Work task —
Select the lines below containing the word "computer".

Data —
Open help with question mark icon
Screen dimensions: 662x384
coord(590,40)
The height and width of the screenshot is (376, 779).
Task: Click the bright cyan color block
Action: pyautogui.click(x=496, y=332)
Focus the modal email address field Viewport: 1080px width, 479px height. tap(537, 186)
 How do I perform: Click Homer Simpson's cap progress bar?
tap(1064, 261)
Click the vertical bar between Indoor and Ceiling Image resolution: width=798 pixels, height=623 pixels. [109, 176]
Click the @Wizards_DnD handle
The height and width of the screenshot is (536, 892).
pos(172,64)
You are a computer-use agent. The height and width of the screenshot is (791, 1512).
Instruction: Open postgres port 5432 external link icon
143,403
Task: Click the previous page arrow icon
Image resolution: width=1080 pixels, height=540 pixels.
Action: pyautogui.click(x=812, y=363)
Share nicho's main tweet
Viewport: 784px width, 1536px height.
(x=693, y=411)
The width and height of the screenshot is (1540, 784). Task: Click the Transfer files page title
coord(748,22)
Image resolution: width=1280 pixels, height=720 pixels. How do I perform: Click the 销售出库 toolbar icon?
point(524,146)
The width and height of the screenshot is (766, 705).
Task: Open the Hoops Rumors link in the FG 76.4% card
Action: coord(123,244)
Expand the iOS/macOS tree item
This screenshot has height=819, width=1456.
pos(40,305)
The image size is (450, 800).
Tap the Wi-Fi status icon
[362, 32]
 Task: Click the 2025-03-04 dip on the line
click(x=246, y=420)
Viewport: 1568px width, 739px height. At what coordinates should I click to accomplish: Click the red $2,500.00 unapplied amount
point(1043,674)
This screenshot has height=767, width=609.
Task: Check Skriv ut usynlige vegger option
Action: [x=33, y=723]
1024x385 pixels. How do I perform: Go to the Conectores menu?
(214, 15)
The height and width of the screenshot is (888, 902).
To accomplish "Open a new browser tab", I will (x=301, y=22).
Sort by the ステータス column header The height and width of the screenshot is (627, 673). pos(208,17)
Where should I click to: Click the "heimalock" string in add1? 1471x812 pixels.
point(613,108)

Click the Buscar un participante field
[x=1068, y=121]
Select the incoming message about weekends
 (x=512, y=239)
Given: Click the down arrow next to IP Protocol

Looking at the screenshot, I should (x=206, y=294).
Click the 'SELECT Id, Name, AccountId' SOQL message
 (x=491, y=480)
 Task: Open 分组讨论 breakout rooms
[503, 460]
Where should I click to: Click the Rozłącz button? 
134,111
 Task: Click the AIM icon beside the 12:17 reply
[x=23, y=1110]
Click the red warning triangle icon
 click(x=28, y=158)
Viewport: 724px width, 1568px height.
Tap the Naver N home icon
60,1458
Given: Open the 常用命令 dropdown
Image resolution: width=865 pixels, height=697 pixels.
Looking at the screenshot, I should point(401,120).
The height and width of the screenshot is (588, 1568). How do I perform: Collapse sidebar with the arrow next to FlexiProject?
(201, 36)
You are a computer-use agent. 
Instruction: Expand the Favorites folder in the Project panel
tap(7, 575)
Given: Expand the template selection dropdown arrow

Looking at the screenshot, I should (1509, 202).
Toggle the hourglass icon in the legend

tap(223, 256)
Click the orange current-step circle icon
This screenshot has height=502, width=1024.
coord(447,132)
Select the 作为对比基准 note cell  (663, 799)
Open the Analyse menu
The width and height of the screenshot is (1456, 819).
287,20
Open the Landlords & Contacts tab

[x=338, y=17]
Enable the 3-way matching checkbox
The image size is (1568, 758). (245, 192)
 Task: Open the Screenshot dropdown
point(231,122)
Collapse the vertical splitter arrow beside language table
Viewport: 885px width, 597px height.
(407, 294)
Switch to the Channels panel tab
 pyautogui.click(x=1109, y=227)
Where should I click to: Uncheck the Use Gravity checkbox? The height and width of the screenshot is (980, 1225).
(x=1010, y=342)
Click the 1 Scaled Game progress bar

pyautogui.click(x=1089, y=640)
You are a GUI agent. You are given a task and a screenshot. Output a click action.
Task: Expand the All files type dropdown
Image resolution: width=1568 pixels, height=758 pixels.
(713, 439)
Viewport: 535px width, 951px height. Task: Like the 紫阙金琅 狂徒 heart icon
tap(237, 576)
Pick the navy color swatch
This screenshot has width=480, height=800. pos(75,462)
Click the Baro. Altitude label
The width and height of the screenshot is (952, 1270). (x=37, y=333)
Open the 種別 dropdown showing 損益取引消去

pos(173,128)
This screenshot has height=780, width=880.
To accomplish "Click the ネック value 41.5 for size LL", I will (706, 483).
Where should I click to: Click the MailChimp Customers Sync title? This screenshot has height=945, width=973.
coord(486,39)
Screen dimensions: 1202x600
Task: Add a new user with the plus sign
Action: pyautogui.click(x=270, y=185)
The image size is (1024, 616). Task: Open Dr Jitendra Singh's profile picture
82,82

Result of the exercise —
You are a computer-use agent. The height and width of the screenshot is (791, 1512).
You are a computer-use agent. 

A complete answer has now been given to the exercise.